Pixel coordinate grounding data
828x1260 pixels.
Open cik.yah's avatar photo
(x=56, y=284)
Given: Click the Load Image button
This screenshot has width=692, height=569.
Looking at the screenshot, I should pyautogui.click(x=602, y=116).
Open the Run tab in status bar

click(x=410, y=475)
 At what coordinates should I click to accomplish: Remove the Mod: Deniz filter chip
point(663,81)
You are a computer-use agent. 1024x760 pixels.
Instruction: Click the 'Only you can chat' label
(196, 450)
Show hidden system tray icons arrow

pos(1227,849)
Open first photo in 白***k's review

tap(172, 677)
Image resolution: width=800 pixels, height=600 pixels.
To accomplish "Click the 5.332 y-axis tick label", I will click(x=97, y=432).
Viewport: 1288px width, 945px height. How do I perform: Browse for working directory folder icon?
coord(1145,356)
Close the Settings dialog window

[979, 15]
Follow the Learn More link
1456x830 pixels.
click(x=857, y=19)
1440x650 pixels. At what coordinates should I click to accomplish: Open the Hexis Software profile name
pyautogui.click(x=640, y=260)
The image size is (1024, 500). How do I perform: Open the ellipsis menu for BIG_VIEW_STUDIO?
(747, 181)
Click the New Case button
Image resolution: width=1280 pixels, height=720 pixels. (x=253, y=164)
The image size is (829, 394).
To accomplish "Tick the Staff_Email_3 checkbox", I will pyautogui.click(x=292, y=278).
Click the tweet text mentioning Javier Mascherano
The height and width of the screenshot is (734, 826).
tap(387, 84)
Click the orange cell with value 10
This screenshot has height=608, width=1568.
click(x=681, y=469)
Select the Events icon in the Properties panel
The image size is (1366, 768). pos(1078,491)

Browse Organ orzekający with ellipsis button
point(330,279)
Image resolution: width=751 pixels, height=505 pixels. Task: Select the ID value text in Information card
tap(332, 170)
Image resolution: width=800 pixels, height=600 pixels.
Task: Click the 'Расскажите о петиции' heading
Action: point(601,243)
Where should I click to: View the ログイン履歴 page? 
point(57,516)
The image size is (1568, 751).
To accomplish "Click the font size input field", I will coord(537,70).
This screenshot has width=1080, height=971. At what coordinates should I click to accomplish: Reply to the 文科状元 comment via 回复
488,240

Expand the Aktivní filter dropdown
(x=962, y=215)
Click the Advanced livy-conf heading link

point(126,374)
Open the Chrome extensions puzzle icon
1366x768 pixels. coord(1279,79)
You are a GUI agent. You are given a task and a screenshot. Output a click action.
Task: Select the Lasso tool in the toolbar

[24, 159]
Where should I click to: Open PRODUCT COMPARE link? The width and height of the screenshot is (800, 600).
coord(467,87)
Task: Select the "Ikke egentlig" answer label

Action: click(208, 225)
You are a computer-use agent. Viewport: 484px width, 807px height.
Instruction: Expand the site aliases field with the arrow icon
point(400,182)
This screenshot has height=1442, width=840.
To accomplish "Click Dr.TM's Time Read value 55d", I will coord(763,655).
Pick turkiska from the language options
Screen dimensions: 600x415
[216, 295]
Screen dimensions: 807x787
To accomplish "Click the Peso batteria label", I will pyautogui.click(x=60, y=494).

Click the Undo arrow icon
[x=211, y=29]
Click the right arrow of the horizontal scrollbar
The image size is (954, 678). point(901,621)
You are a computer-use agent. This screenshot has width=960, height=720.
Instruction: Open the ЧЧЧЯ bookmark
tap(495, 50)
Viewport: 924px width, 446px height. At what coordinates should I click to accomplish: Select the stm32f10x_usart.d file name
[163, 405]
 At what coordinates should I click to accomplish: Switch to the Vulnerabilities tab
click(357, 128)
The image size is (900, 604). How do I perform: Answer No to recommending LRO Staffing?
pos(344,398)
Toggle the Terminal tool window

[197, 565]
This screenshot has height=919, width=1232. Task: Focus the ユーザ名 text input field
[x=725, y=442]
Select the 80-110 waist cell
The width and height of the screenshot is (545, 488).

#### Your instructions
An exact copy of every record is needed.

#### Result for this exercise
828x1260 pixels.
Open cik.yah's avatar photo
(x=56, y=284)
Given: Click the Load Image button
This screenshot has width=692, height=569.
Looking at the screenshot, I should pyautogui.click(x=602, y=116).
Open the Run tab in status bar

click(x=410, y=475)
 At what coordinates should I click to accomplish: Remove the Mod: Deniz filter chip
point(663,81)
You are a computer-use agent. 1024x760 pixels.
Instruction: Click the 'Only you can chat' label
(196, 450)
Show hidden system tray icons arrow

pos(1227,849)
Open first photo in 白***k's review

tap(172, 677)
Image resolution: width=800 pixels, height=600 pixels.
To accomplish "Click the 5.332 y-axis tick label", I will click(x=97, y=432).
Viewport: 1288px width, 945px height. How do I perform: Browse for working directory folder icon?
coord(1145,356)
Close the Settings dialog window

[979, 15]
Follow the Learn More link
1456x830 pixels.
click(x=857, y=19)
1440x650 pixels. At what coordinates should I click to accomplish: Open the Hexis Software profile name
pyautogui.click(x=640, y=260)
The image size is (1024, 500). How do I perform: Open the ellipsis menu for BIG_VIEW_STUDIO?
(747, 181)
Click the New Case button
Image resolution: width=1280 pixels, height=720 pixels. (x=253, y=164)
The image size is (829, 394).
To accomplish "Tick the Staff_Email_3 checkbox", I will pyautogui.click(x=292, y=278).
Click the tweet text mentioning Javier Mascherano
The height and width of the screenshot is (734, 826).
tap(387, 84)
Click the orange cell with value 10
This screenshot has height=608, width=1568.
click(x=681, y=469)
Select the Events icon in the Properties panel
The image size is (1366, 768). pos(1078,491)

Browse Organ orzekający with ellipsis button
point(330,279)
Image resolution: width=751 pixels, height=505 pixels. Task: Select the ID value text in Information card
tap(332, 170)
Image resolution: width=800 pixels, height=600 pixels.
Task: Click the 'Расскажите о петиции' heading
Action: point(601,243)
Where should I click to: View the ログイン履歴 page? 
point(57,516)
The image size is (1568, 751).
To accomplish "Click the font size input field", I will coord(537,70).
This screenshot has width=1080, height=971. At what coordinates should I click to accomplish: Reply to the 文科状元 comment via 回复
488,240

Expand the Aktivní filter dropdown
(x=962, y=215)
Click the Advanced livy-conf heading link

point(126,374)
Open the Chrome extensions puzzle icon
1366x768 pixels. coord(1279,79)
You are a GUI agent. You are given a task and a screenshot. Output a click action.
Task: Select the Lasso tool in the toolbar

[24, 159]
Where should I click to: Open PRODUCT COMPARE link? The width and height of the screenshot is (800, 600).
coord(467,87)
Task: Select the "Ikke egentlig" answer label

Action: click(208, 225)
You are a computer-use agent. Viewport: 484px width, 807px height.
Instruction: Expand the site aliases field with the arrow icon
point(400,182)
This screenshot has height=1442, width=840.
To accomplish "Click Dr.TM's Time Read value 55d", I will coord(763,655).
Pick turkiska from the language options
Screen dimensions: 600x415
[216, 295]
Screen dimensions: 807x787
To accomplish "Click the Peso batteria label", I will pyautogui.click(x=60, y=494).

Click the Undo arrow icon
[x=211, y=29]
Click the right arrow of the horizontal scrollbar
The image size is (954, 678). point(901,621)
You are a computer-use agent. This screenshot has width=960, height=720.
Instruction: Open the ЧЧЧЯ bookmark
tap(495, 50)
Viewport: 924px width, 446px height. At what coordinates should I click to accomplish: Select the stm32f10x_usart.d file name
[163, 405]
 At what coordinates should I click to accomplish: Switch to the Vulnerabilities tab
click(357, 128)
The image size is (900, 604). How do I perform: Answer No to recommending LRO Staffing?
pos(344,398)
Toggle the Terminal tool window

[197, 565]
This screenshot has height=919, width=1232. Task: Focus the ユーザ名 text input field
[x=725, y=442]
Select the 80-110 waist cell
The width and height of the screenshot is (545, 488).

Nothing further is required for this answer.